Listed records:
"""

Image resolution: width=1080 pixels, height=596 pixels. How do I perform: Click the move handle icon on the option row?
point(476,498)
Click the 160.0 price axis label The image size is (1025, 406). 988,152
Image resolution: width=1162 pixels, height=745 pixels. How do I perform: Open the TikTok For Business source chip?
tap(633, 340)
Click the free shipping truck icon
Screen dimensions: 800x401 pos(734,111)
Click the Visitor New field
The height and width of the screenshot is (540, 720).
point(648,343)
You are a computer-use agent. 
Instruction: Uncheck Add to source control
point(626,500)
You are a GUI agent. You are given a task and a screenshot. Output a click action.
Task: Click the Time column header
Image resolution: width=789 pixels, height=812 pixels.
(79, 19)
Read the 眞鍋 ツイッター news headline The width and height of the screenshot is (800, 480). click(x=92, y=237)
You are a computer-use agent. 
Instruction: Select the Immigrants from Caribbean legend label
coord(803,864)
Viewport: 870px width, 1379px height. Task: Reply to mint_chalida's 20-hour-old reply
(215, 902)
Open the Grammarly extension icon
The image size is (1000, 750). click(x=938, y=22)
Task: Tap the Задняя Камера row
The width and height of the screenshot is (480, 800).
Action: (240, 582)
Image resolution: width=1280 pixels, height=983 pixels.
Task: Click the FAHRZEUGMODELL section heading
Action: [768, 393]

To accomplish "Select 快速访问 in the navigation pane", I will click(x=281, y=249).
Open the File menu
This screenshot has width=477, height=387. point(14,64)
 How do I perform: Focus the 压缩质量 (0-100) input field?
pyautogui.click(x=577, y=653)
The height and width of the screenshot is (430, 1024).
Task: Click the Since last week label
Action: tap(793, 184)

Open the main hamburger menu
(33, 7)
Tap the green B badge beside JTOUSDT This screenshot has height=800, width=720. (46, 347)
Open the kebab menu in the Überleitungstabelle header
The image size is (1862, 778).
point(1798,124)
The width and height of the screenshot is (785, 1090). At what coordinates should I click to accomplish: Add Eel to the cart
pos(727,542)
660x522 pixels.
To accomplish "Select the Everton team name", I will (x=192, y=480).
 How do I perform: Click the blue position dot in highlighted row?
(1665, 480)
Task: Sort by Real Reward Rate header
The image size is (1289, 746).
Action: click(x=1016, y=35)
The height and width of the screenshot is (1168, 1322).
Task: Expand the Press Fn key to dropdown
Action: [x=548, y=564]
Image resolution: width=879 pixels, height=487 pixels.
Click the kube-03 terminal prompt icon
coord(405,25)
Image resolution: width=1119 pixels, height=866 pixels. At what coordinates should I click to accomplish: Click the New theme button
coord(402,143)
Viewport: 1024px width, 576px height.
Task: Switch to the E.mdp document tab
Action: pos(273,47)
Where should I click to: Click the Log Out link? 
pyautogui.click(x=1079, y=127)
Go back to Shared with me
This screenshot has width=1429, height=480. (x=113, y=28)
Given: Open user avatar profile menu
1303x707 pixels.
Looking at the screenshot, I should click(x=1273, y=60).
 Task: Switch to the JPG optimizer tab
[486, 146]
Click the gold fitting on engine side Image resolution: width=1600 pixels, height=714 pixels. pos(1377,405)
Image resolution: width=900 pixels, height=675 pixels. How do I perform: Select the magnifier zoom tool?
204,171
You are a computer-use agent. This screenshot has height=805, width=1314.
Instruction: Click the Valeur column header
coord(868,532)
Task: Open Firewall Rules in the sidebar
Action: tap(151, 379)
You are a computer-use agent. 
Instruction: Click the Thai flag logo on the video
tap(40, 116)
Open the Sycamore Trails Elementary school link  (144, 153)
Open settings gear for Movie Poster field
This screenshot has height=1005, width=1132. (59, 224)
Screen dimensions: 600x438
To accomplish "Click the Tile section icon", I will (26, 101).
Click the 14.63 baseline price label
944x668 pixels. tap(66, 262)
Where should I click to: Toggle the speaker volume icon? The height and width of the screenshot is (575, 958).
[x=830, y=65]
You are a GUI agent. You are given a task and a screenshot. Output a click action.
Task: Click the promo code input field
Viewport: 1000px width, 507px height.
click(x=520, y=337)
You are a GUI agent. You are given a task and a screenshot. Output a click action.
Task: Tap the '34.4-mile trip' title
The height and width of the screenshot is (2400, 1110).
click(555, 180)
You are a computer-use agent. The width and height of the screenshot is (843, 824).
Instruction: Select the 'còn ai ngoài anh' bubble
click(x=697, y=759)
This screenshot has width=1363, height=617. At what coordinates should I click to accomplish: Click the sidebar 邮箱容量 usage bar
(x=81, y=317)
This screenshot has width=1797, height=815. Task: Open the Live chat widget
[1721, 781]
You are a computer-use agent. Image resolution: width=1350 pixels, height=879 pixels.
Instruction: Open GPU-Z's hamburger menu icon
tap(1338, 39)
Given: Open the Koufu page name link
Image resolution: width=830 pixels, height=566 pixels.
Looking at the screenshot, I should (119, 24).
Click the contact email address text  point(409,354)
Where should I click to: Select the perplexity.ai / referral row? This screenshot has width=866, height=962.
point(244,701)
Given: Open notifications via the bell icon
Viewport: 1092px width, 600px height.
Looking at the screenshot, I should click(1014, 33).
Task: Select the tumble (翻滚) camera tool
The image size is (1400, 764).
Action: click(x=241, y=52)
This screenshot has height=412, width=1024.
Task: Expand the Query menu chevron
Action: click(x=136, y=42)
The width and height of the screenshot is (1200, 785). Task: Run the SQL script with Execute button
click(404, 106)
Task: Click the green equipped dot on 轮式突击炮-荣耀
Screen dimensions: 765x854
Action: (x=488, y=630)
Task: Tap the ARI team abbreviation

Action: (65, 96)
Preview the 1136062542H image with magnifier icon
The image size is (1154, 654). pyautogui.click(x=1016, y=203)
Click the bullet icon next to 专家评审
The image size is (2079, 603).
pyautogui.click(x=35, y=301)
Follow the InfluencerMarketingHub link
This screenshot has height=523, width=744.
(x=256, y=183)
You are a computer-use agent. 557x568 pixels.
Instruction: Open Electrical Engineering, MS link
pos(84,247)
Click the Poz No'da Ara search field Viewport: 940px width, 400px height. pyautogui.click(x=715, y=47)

"""

Exercise objective: Write out the whole listing once more, exactly as it reads.

Finished exercise:
Image resolution: width=1080 pixels, height=596 pixels. How do I perform: Click the move handle icon on the option row?
point(476,498)
Click the 160.0 price axis label The image size is (1025, 406). 988,152
Image resolution: width=1162 pixels, height=745 pixels. How do I perform: Open the TikTok For Business source chip?
tap(633, 340)
Click the free shipping truck icon
Screen dimensions: 800x401 pos(734,111)
Click the Visitor New field
The height and width of the screenshot is (540, 720).
point(648,343)
You are a computer-use agent. 
Instruction: Uncheck Add to source control
point(626,500)
You are a GUI agent. You are given a task and a screenshot. Output a click action.
Task: Click the Time column header
Image resolution: width=789 pixels, height=812 pixels.
(79, 19)
Read the 眞鍋 ツイッター news headline The width and height of the screenshot is (800, 480). click(x=92, y=237)
You are a computer-use agent. 
Instruction: Select the Immigrants from Caribbean legend label
coord(803,864)
Viewport: 870px width, 1379px height. Task: Reply to mint_chalida's 20-hour-old reply
(215, 902)
Open the Grammarly extension icon
The image size is (1000, 750). click(x=938, y=22)
Task: Tap the Задняя Камера row
The width and height of the screenshot is (480, 800).
Action: (240, 582)
Image resolution: width=1280 pixels, height=983 pixels.
Task: Click the FAHRZEUGMODELL section heading
Action: [768, 393]

To accomplish "Select 快速访问 in the navigation pane", I will click(x=281, y=249).
Open the File menu
This screenshot has width=477, height=387. point(14,64)
 How do I perform: Focus the 压缩质量 (0-100) input field?
pyautogui.click(x=577, y=653)
The height and width of the screenshot is (430, 1024).
Task: Click the Since last week label
Action: tap(793, 184)

Open the main hamburger menu
(33, 7)
Tap the green B badge beside JTOUSDT This screenshot has height=800, width=720. (46, 347)
Open the kebab menu in the Überleitungstabelle header
The image size is (1862, 778).
point(1798,124)
The width and height of the screenshot is (785, 1090). At what coordinates should I click to accomplish: Add Eel to the cart
pos(727,542)
660x522 pixels.
To accomplish "Select the Everton team name", I will (x=192, y=480).
 How do I perform: Click the blue position dot in highlighted row?
(1665, 480)
Task: Sort by Real Reward Rate header
The image size is (1289, 746).
Action: click(x=1016, y=35)
The height and width of the screenshot is (1168, 1322).
Task: Expand the Press Fn key to dropdown
Action: [x=548, y=564]
Image resolution: width=879 pixels, height=487 pixels.
Click the kube-03 terminal prompt icon
coord(405,25)
Image resolution: width=1119 pixels, height=866 pixels. At what coordinates should I click to accomplish: Click the New theme button
coord(402,143)
Viewport: 1024px width, 576px height.
Task: Switch to the E.mdp document tab
Action: pos(273,47)
Where should I click to: Click the Log Out link? 
pyautogui.click(x=1079, y=127)
Go back to Shared with me
This screenshot has width=1429, height=480. (x=113, y=28)
Given: Open user avatar profile menu
1303x707 pixels.
Looking at the screenshot, I should click(x=1273, y=60).
 Task: Switch to the JPG optimizer tab
[486, 146]
Click the gold fitting on engine side Image resolution: width=1600 pixels, height=714 pixels. pos(1377,405)
Image resolution: width=900 pixels, height=675 pixels. How do I perform: Select the magnifier zoom tool?
204,171
You are a computer-use agent. This screenshot has height=805, width=1314.
Instruction: Click the Valeur column header
coord(868,532)
Task: Open Firewall Rules in the sidebar
Action: tap(151, 379)
You are a computer-use agent. 
Instruction: Click the Thai flag logo on the video
tap(40, 116)
Open the Sycamore Trails Elementary school link  (144, 153)
Open settings gear for Movie Poster field
This screenshot has height=1005, width=1132. (59, 224)
Screen dimensions: 600x438
To accomplish "Click the Tile section icon", I will (26, 101).
Click the 14.63 baseline price label
944x668 pixels. tap(66, 262)
Where should I click to: Toggle the speaker volume icon? The height and width of the screenshot is (575, 958).
[x=830, y=65]
You are a GUI agent. You are given a task and a screenshot. Output a click action.
Task: Click the promo code input field
Viewport: 1000px width, 507px height.
click(x=520, y=337)
You are a GUI agent. You are given a task and a screenshot. Output a click action.
Task: Tap the '34.4-mile trip' title
The height and width of the screenshot is (2400, 1110).
click(555, 180)
You are a computer-use agent. The width and height of the screenshot is (843, 824).
Instruction: Select the 'còn ai ngoài anh' bubble
click(x=697, y=759)
This screenshot has width=1363, height=617. At what coordinates should I click to accomplish: Click the sidebar 邮箱容量 usage bar
(x=81, y=317)
This screenshot has width=1797, height=815. Task: Open the Live chat widget
[1721, 781]
You are a computer-use agent. Image resolution: width=1350 pixels, height=879 pixels.
Instruction: Open GPU-Z's hamburger menu icon
tap(1338, 39)
Given: Open the Koufu page name link
Image resolution: width=830 pixels, height=566 pixels.
Looking at the screenshot, I should (119, 24).
Click the contact email address text  point(409,354)
Where should I click to: Select the perplexity.ai / referral row? This screenshot has width=866, height=962.
point(244,701)
Given: Open notifications via the bell icon
Viewport: 1092px width, 600px height.
Looking at the screenshot, I should click(1014, 33).
Task: Select the tumble (翻滚) camera tool
The image size is (1400, 764).
Action: click(x=241, y=52)
This screenshot has height=412, width=1024.
Task: Expand the Query menu chevron
Action: click(x=136, y=42)
The width and height of the screenshot is (1200, 785). Task: Run the SQL script with Execute button
click(404, 106)
Task: Click the green equipped dot on 轮式突击炮-荣耀
Screen dimensions: 765x854
Action: (x=488, y=630)
Task: Tap the ARI team abbreviation

Action: (65, 96)
Preview the 1136062542H image with magnifier icon
The image size is (1154, 654). pyautogui.click(x=1016, y=203)
Click the bullet icon next to 专家评审
The image size is (2079, 603).
pyautogui.click(x=35, y=301)
Follow the InfluencerMarketingHub link
This screenshot has height=523, width=744.
(x=256, y=183)
You are a computer-use agent. 557x568 pixels.
Instruction: Open Electrical Engineering, MS link
pos(84,247)
Click the Poz No'da Ara search field Viewport: 940px width, 400px height. pyautogui.click(x=715, y=47)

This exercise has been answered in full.